Rewrite all of the records below, changing "Prawda o Chinach" to "Prawda o Japonii" wherever it occurs and keeping everything else the same. Leave the pictures out.

— begin Extracted entries —

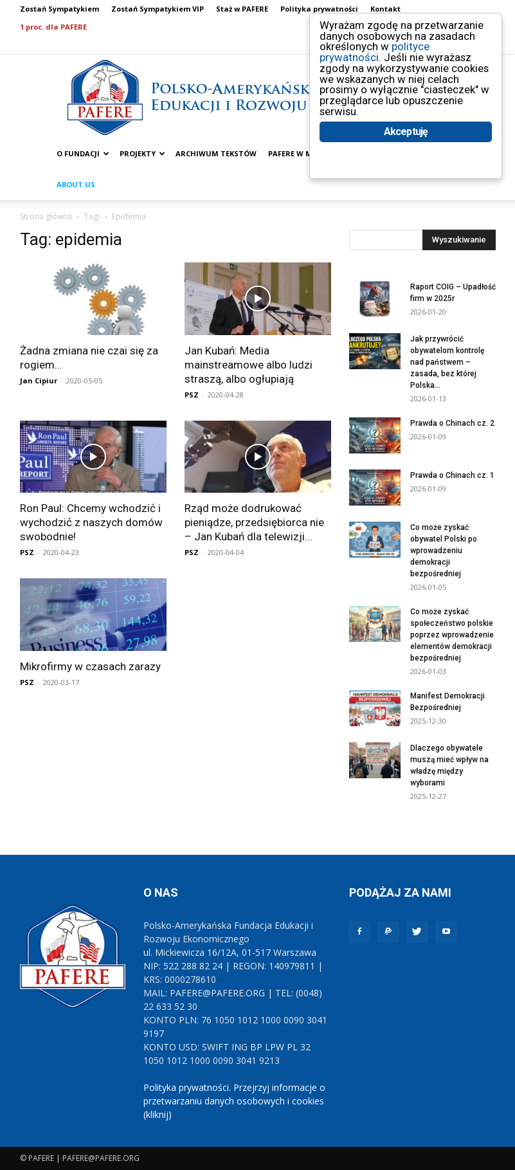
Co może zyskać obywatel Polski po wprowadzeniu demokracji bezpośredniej (443, 550)
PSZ (192, 394)
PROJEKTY (142, 153)
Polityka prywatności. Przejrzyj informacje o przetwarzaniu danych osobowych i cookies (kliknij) (234, 1100)
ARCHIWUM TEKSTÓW (216, 153)
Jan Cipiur (38, 380)
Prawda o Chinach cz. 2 (452, 423)
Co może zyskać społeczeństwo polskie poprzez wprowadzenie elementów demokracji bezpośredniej (452, 635)
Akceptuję (406, 133)
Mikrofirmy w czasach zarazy (90, 666)
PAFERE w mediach (303, 153)
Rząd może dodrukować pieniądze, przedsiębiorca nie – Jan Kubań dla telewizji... (254, 522)
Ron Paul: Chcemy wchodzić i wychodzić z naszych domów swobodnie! (91, 522)
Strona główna (46, 216)
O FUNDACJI (83, 153)
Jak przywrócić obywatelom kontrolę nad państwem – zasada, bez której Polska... (447, 362)
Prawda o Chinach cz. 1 (452, 475)
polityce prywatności (374, 52)
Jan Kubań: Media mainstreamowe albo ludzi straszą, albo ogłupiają (248, 364)
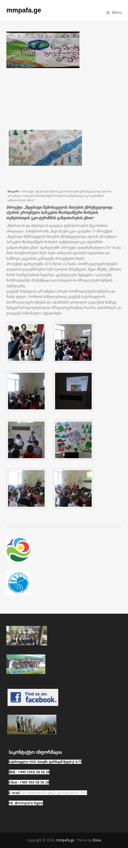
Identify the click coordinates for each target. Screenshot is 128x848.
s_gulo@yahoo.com (70, 792)
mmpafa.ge (23, 10)
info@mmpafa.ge (37, 792)
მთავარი (13, 191)
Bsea (97, 840)
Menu (114, 12)
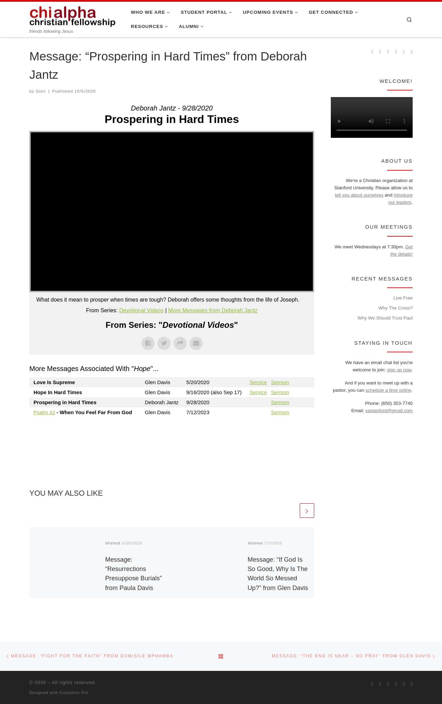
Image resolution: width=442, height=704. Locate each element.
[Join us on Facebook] (380, 51)
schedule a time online (388, 390)
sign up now (399, 369)
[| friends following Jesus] (72, 15)
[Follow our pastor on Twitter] (404, 51)
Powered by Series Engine (288, 431)
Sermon (280, 382)
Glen (41, 91)
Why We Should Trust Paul (385, 318)
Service (258, 382)
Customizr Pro (73, 693)
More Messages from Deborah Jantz (213, 310)
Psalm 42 (44, 412)
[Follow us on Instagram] (388, 51)
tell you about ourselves (359, 195)
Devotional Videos (141, 310)
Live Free (403, 298)
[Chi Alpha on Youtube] (396, 51)
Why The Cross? (395, 308)
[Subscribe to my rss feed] (372, 51)
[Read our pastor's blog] (412, 51)
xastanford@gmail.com (389, 410)
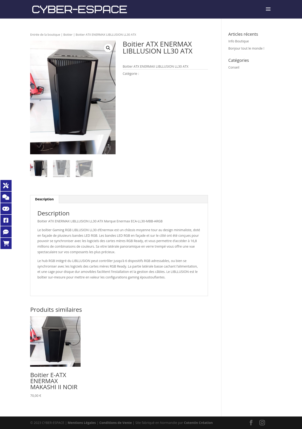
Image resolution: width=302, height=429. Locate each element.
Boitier (67, 34)
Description (44, 199)
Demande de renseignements (160, 88)
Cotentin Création (198, 422)
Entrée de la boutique (45, 34)
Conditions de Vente (115, 422)
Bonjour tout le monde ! (246, 48)
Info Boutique (238, 41)
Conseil (233, 67)
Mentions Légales (82, 422)
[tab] (44, 199)
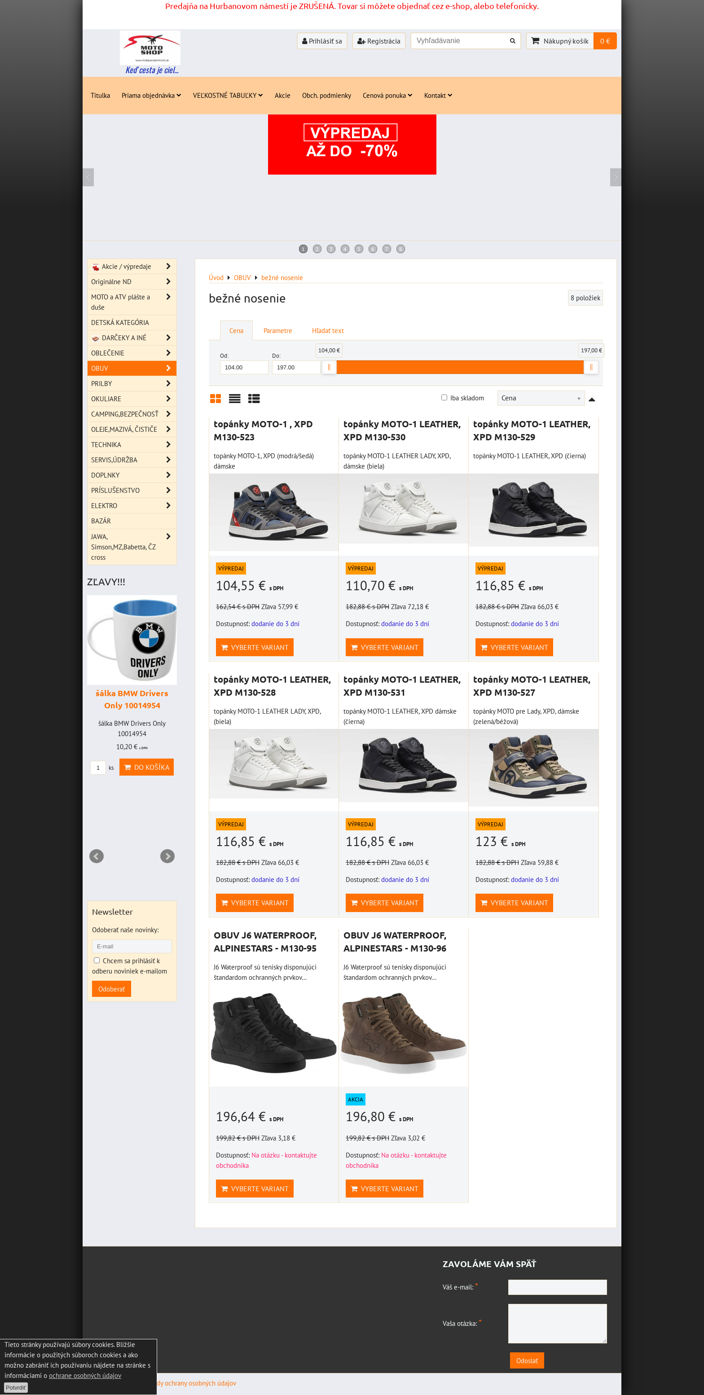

— end Extracted entries —

* **Written solution**:
Co może zyskać obywatel Polski po wprowadzeniu demokracji bezpośredniej (443, 550)
PSZ (192, 394)
PROJEKTY (142, 153)
Polityka prywatności. Przejrzyj informacje o przetwarzaniu danych osobowych i cookies (kliknij) (234, 1100)
ARCHIWUM TEKSTÓW (216, 153)
Jan Cipiur (38, 380)
Prawda o Japonii cz. 2 (452, 423)
Co może zyskać społeczeństwo polskie poprzez wprowadzenie elementów demokracji bezpośredniej (452, 635)
Akceptuję (406, 133)
Mikrofirmy w czasach zarazy (90, 666)
PAFERE w mediach (303, 153)
Rząd może dodrukować pieniądze, przedsiębiorca nie – Jan Kubań dla telewizji... (254, 522)
Ron Paul: Chcemy wchodzić i wychodzić z naszych domów swobodnie! (91, 522)
Strona główna (46, 216)
O FUNDACJI (83, 153)
Jak przywrócić obywatelom kontrolę nad państwem – zasada, bez której Polska... (447, 362)
Prawda o Japonii cz. 1 (452, 475)
polityce prywatności (374, 52)
Jan Kubań: Media mainstreamowe albo ludzi straszą, albo ogłupiają (248, 364)
Identify the click coordinates for each target. Screenshot is 128x848.
s_gulo@yahoo.com (70, 792)
mmpafa.ge (23, 10)
info@mmpafa.ge (37, 792)
მთავარი (13, 191)
Bsea (97, 840)
Menu (114, 12)
Image resolution: width=442, height=704. Locate each element.
[Join us on Facebook] (380, 51)
schedule a time online (388, 390)
sign up now (399, 369)
[| friends following Jesus] (72, 15)
[Follow our pastor on Twitter] (404, 51)
Powered by Series Engine (288, 431)
Sermon (280, 382)
Glen (41, 91)
Why We Should Trust Paul (385, 318)
Service (258, 382)
Customizr Pro (73, 693)
More Messages from Deborah Jantz (213, 310)
Psalm 42 (44, 412)
[Follow us on Instagram] (388, 51)
tell you about ourselves (359, 195)
Devotional Videos (141, 310)
Live Free (403, 298)
[Chi Alpha on Youtube] (396, 51)
Why The Cross? (395, 308)
[Subscribe to my rss feed] (372, 51)
[Read our pastor's blog] (412, 51)
xastanford@gmail.com (389, 410)
Image resolution: width=302, height=429. Locate each element.
Boitier (67, 34)
Description (44, 199)
Demande de renseignements (160, 88)
Cotentin Création (198, 422)
Entrée de la boutique (45, 34)
Conditions de Vente (115, 422)
Bonjour tout le monde ! (246, 48)
Info Boutique (238, 41)
Conseil (233, 67)
Mentions Légales (82, 422)
[tab] (44, 199)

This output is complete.